─── Artigo

1.1.1  Definição de matrizes

Para utilizar uma matriz de variáveis é necessário defini-la*.  A sintaxe da definição de matrizes em C++ é simples:
tipo nome[número_de_elementos];
em que tipo é o tipo de cada elemento da matriz, nome é o nome da matriz, e número_de_elementos é o número de elementos da nova matriz.  Por exemplo:
int mi[10];    // matriz com 10 int.
char mc[80];   // matriz com 80 char.
float mf[20];  // matriz com 20 float.
double md[3];  // matriz com 3 double.
O número de elementos de uma matriz tem de ser um valor constante (i.e., um valor literal ou uma constante*).  Não é possível (para já) criar uma matriz usando um número de elementos variável.  Mas é possível (e em geral aconselhável) usar constantes em vez de valores literais:
int n = 50;
const int m = 100;
int matriz_de_inteiros[m];   // ok, m é uma constante.
int matriz_de_inteiros[300]; // ok, 300 é um valor literal.
int matriz_de_inteiros[n];   // errado, n não é uma constante.
Tal como se fez uma analogia entre variáveis e folhas de papel nas quais se pode apenas escrever um valor, pode-se também fazer uma analogia entre matrizes e blocos de notas com um número fixo de folhas de papel.

* Ou melhor, é necessário que ela esteja declarada, podendo a sua definição estar noutro local.
* Constantes são entidades definidas com o qualificador const.  Por exemplo:

const int número_máximo_de_alunos = 1000;
define uma constante inteira (int) de nome número_máximo_de_alunos e valor 1000.

──────

Exercícios.
• a. No artigo sobre definição de matrizes em C++, reescreva o trecho que começa em "double md[3];  //" e vai até "um valor literal.", substituindo "matriz_de_inteiros" por "tabela_de_inteiros".
• b. Transcreva sem alterações as linhas dos registros que começam na linha que contém "Open the gallery" e vão até a linha que contém "will pyautogui.click(x=669, y=659).".

─── Registros fornecidos

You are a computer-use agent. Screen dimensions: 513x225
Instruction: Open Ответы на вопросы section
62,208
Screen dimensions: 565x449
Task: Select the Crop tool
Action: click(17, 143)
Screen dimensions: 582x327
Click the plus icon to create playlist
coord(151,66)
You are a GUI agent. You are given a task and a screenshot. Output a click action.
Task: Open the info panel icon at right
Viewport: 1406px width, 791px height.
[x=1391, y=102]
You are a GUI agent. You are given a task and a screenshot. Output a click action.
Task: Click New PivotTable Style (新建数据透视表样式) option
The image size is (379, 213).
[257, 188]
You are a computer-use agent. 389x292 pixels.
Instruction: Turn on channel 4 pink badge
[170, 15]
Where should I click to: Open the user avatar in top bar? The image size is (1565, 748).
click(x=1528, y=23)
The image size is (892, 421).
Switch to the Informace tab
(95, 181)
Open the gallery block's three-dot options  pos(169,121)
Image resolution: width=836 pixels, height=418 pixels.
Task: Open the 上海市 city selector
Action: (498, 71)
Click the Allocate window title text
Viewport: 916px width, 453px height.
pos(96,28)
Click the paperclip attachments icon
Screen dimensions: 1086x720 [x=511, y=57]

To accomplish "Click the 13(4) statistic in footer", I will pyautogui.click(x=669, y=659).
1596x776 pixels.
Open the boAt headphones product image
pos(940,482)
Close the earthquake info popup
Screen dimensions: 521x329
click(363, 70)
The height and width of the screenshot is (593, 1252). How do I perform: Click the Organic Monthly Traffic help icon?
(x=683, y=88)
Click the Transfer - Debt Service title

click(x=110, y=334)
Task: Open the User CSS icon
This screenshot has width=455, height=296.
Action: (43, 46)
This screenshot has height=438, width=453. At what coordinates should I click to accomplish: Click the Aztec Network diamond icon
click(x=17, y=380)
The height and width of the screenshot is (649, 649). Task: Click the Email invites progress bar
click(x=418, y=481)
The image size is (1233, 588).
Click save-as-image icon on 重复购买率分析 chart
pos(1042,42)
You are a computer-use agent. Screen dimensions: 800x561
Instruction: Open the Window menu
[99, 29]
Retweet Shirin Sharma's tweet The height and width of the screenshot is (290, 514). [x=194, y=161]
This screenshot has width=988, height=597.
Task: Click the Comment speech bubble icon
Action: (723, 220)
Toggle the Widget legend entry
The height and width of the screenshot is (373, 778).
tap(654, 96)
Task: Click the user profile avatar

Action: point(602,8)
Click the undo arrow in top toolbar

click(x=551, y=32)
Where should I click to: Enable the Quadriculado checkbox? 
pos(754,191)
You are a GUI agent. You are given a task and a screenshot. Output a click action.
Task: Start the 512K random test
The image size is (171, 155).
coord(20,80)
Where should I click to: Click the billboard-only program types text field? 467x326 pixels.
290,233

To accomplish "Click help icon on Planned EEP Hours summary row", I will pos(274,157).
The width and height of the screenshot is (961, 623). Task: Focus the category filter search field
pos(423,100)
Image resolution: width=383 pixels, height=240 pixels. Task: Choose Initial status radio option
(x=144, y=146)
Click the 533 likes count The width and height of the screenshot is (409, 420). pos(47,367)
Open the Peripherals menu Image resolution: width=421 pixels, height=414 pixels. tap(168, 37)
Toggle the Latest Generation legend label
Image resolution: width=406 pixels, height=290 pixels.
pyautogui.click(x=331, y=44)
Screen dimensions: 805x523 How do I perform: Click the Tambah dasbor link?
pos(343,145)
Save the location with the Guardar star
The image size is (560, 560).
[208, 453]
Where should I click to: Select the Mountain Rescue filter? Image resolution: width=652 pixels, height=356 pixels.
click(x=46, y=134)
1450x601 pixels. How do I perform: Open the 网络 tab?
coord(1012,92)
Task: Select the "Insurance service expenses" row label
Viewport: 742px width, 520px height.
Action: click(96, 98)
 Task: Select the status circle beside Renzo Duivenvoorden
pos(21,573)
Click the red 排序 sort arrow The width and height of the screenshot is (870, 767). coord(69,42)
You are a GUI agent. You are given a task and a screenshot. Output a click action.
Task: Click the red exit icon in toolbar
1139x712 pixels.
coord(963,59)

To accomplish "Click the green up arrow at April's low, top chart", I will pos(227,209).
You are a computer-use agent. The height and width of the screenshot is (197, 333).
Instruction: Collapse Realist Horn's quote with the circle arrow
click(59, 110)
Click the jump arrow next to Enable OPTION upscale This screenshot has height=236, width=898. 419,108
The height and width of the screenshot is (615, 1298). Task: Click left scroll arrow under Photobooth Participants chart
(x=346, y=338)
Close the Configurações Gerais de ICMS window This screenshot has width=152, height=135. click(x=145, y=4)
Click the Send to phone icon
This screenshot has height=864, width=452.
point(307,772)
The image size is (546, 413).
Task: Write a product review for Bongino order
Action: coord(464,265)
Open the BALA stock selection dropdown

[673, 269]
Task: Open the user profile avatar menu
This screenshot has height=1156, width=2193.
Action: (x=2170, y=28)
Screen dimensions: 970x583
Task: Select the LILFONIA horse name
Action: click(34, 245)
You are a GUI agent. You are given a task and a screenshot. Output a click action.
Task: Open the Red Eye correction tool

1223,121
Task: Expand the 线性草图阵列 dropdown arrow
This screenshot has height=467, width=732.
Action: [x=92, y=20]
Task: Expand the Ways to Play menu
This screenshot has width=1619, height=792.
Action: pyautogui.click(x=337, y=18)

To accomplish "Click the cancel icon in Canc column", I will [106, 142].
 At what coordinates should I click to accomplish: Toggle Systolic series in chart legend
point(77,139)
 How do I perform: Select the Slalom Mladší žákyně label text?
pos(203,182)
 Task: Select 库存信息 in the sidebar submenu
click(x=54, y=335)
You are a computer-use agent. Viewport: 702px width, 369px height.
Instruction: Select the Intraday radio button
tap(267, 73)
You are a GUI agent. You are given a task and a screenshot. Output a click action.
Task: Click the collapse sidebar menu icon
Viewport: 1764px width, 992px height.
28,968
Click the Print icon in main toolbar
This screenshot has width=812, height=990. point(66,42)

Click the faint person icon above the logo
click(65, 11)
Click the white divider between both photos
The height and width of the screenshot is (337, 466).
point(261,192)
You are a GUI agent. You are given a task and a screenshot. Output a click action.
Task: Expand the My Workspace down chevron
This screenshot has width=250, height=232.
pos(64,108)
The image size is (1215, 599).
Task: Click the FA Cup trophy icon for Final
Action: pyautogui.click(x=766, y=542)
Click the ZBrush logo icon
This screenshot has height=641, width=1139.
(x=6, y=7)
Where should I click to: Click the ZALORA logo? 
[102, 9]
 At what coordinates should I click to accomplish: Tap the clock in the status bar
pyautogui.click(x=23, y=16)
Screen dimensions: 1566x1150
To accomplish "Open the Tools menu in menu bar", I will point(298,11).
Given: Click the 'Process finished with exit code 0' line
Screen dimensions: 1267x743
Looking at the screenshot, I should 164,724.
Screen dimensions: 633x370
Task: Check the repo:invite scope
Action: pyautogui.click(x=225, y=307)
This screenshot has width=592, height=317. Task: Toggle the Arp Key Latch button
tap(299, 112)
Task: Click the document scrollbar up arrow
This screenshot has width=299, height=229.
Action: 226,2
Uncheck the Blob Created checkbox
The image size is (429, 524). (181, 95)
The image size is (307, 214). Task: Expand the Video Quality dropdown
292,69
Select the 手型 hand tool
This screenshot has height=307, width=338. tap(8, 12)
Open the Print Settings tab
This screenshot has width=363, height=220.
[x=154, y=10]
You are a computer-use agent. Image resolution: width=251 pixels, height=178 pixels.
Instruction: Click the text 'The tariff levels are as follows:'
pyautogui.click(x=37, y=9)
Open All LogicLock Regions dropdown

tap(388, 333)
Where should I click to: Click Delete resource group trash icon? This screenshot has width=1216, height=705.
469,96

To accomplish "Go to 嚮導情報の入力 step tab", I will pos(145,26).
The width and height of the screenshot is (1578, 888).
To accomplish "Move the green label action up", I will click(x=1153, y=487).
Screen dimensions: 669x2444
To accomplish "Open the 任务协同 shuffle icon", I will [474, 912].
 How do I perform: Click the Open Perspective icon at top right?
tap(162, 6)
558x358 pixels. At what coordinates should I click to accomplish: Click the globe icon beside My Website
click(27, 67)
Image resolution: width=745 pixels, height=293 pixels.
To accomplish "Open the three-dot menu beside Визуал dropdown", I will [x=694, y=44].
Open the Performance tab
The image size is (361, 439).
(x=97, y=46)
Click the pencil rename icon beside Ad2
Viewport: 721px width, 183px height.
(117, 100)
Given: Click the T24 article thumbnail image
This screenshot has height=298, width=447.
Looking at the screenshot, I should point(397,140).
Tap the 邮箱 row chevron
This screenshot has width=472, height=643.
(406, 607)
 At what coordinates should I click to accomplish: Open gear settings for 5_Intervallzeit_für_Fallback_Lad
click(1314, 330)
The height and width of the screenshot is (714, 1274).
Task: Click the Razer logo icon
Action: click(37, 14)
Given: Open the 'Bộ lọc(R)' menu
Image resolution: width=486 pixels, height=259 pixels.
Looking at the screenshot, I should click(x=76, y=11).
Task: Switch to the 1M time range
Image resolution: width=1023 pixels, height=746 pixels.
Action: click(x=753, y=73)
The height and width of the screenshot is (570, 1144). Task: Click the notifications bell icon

──────

Respostas por tarefa.
• a.
double md[3];  // matriz com 3 double.
O número de elementos de uma matriz tem de ser um valor constante (i.e., um valor literal ou uma constante*).  Não é possível (para já) criar uma matriz usando um número de elementos variável.  Mas é possível (e em geral aconselhável) usar constantes em vez de valores literais:
int n = 50;
const int m = 100;
int tabela_de_inteiros[m];   // ok, m é uma constante.
int tabela_de_inteiros[300]; // ok, 300 é um valor literal.

• b.
Open the gallery block's three-dot options  pos(169,121)
Image resolution: width=836 pixels, height=418 pixels.
Task: Open the 上海市 city selector
Action: (498, 71)
Click the Allocate window title text
Viewport: 916px width, 453px height.
pos(96,28)
Click the paperclip attachments icon
Screen dimensions: 1086x720 [x=511, y=57]

To accomplish "Click the 13(4) statistic in footer", I will pyautogui.click(x=669, y=659).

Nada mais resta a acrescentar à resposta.